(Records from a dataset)

----

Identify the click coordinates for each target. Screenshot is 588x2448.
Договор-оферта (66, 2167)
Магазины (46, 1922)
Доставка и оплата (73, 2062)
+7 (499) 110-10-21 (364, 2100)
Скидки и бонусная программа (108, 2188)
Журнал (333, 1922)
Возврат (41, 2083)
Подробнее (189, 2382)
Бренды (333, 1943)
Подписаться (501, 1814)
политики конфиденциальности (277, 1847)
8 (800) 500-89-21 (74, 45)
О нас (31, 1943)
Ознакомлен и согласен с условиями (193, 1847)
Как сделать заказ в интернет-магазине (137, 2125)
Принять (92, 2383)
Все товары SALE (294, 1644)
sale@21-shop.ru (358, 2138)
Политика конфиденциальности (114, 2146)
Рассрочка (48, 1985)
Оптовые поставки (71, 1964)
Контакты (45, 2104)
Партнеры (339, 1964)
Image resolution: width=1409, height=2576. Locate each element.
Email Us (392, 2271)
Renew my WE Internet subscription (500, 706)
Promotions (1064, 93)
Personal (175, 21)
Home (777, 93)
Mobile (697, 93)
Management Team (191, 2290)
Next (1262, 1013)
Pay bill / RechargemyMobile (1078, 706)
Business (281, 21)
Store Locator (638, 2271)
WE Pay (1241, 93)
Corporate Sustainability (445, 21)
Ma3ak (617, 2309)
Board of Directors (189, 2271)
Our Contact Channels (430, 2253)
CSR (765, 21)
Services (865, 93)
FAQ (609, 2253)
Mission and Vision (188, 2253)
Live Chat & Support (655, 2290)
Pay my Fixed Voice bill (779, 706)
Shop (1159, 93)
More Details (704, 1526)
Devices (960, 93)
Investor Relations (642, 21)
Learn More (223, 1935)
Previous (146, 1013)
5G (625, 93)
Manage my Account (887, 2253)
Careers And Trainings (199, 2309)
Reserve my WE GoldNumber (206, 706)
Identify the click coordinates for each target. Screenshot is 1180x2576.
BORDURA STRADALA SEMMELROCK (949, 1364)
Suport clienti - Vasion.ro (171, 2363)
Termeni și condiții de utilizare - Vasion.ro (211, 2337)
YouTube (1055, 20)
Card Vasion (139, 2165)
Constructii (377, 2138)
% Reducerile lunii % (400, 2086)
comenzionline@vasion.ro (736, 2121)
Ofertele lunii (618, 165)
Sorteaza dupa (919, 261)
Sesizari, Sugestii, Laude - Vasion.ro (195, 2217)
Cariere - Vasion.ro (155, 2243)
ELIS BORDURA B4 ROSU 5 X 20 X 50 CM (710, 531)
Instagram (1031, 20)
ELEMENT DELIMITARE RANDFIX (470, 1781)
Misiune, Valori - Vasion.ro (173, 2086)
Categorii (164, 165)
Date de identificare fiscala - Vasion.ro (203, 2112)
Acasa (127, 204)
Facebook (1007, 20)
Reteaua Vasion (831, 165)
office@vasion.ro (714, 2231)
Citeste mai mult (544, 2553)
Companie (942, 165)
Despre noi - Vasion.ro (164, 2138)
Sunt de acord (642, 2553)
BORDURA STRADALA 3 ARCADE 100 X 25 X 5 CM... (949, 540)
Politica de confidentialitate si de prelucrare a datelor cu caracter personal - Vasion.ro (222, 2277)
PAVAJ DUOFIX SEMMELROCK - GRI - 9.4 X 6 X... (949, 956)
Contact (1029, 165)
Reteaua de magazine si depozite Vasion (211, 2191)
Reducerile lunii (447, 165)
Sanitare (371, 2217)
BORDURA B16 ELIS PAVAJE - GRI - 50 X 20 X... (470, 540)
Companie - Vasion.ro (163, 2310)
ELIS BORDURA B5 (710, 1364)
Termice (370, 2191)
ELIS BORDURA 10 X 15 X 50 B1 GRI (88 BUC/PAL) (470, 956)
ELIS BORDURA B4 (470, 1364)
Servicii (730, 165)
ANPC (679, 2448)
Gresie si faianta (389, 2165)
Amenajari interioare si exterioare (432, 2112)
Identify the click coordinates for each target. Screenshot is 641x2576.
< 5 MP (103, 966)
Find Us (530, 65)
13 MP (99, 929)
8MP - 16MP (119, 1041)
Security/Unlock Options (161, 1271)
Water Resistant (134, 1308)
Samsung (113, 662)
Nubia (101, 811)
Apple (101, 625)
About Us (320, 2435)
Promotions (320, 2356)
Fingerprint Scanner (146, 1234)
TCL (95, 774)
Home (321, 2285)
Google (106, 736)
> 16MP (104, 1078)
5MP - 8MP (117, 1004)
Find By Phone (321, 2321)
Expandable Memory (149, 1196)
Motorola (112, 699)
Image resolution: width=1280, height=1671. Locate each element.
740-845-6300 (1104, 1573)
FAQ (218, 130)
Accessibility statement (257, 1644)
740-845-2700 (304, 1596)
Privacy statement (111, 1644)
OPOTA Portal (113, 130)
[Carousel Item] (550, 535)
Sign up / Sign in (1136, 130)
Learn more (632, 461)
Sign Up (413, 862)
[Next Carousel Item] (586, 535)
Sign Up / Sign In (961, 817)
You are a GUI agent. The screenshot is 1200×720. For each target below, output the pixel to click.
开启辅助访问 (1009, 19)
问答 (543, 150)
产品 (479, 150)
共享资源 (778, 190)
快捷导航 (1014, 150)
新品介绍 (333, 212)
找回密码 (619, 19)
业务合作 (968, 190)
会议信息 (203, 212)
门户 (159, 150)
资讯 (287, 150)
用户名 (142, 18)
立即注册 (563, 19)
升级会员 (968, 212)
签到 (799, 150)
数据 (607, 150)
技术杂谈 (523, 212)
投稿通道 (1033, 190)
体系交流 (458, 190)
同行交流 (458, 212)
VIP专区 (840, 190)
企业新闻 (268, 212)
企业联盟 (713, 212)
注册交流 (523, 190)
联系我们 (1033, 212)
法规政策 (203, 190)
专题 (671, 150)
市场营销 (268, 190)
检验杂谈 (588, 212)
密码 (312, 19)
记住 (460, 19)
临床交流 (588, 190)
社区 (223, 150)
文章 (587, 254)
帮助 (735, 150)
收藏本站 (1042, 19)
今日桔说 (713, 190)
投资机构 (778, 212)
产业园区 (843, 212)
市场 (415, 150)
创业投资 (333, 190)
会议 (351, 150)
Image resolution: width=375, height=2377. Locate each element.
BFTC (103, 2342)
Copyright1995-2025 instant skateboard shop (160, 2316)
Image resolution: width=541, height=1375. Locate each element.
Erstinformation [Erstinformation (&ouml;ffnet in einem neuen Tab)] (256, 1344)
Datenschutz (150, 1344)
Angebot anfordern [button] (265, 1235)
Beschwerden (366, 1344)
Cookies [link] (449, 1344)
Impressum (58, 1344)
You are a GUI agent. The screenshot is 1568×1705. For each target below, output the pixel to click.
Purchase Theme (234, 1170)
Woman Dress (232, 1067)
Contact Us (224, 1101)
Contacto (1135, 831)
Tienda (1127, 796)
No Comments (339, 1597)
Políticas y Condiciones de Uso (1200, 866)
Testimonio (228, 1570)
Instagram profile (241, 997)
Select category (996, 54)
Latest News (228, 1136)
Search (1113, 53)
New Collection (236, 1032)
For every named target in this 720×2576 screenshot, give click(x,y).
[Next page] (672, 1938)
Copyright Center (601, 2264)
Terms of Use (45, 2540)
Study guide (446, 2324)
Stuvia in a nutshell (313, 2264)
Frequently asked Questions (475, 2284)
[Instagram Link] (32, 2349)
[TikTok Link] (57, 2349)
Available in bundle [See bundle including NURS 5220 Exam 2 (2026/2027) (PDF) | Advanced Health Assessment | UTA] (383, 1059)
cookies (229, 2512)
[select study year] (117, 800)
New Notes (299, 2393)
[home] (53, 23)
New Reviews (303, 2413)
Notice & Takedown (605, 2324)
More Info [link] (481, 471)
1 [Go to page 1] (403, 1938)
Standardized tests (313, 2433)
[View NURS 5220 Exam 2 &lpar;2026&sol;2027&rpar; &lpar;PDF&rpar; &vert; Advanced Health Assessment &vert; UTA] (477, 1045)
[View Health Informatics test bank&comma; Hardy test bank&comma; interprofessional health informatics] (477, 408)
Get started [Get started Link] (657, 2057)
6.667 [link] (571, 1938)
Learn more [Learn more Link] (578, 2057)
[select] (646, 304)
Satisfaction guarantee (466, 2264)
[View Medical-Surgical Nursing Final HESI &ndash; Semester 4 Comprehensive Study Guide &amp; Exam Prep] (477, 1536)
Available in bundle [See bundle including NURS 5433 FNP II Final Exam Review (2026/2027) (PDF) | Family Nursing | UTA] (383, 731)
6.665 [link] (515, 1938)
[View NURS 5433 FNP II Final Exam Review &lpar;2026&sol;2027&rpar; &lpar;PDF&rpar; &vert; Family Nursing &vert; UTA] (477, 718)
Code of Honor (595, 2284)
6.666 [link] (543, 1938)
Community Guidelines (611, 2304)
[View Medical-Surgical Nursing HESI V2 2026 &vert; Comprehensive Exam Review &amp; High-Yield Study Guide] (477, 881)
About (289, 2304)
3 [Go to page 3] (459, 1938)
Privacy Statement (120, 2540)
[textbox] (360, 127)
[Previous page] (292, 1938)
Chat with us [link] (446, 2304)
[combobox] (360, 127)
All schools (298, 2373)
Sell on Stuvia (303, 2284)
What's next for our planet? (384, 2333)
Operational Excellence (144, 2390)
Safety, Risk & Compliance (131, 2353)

----

■ Task to carry out:
Starting with the line that contains "Woman Dress (232, 1067)" and going on through the line that contains "[View NURS 5433", rewrite only those entries with their requests, and increase every number in the click coordinates by 10.

■ Exercise solution:
Woman Dress (242, 1077)
Contact Us (234, 1111)
Contacto (1145, 841)
Tienda (1137, 806)
No Comments (349, 1607)
Políticas y Condiciones de Uso (1210, 876)
Testimonio (238, 1580)
Instagram profile (251, 1007)
Select category (1006, 64)
Latest News (238, 1146)
Search (1123, 63)
New Collection (246, 1042)
For every named target in this 720×2576 screenshot, give click(x,y).
[Next page] (682, 1948)
Copyright Center (611, 2274)
Terms of Use (55, 2550)
Study guide (456, 2334)
Stuvia in a nutshell (323, 2274)
Frequently asked Questions (485, 2294)
[Instagram Link] (42, 2359)
[TikTok Link] (67, 2359)
Available in bundle [See bundle including NURS 5220 Exam 2 (2026/2027) (PDF) | Advanced Health Assessment | UTA] (393, 1069)
cookies (239, 2522)
[select study year] (127, 810)
New Notes (309, 2403)
[home] (63, 33)
New Reviews (313, 2423)
Notice & Takedown (615, 2334)
More Info [link] (491, 481)
1 [Go to page 1] (413, 1948)
Standardized tests (323, 2443)
[View NURS 5220 Exam 2 &lpar;2026&sol;2027&rpar; &lpar;PDF&rpar; &vert; Advanced Health Assessment &vert; UTA] (487, 1055)
[View Health Informatics test bank&comma; Hardy test bank&comma; interprofessional health informatics] (487, 418)
Get started [Get started Link] (667, 2067)
6.667 [link] (581, 1948)
Learn more [Learn more Link] (588, 2067)
[select] (656, 314)
Satisfaction guarantee (476, 2274)
[View Medical-Surgical Nursing Final HESI &ndash; Semester 4 Comprehensive Study Guide &amp; Exam Prep] (487, 1546)
Available in bundle [See bundle including NURS 5433 FNP II Final Exam Review (2026/2027) (PDF) | Family Nursing | UTA] (393, 741)
6.665 [link] (525, 1948)
[View NURS 5433 FNP II Final Exam Review &lpar;2026&sol;2027&rpar; &lpar;PDF&rpar; &vert; Family Nursing &vert; UTA] (487, 728)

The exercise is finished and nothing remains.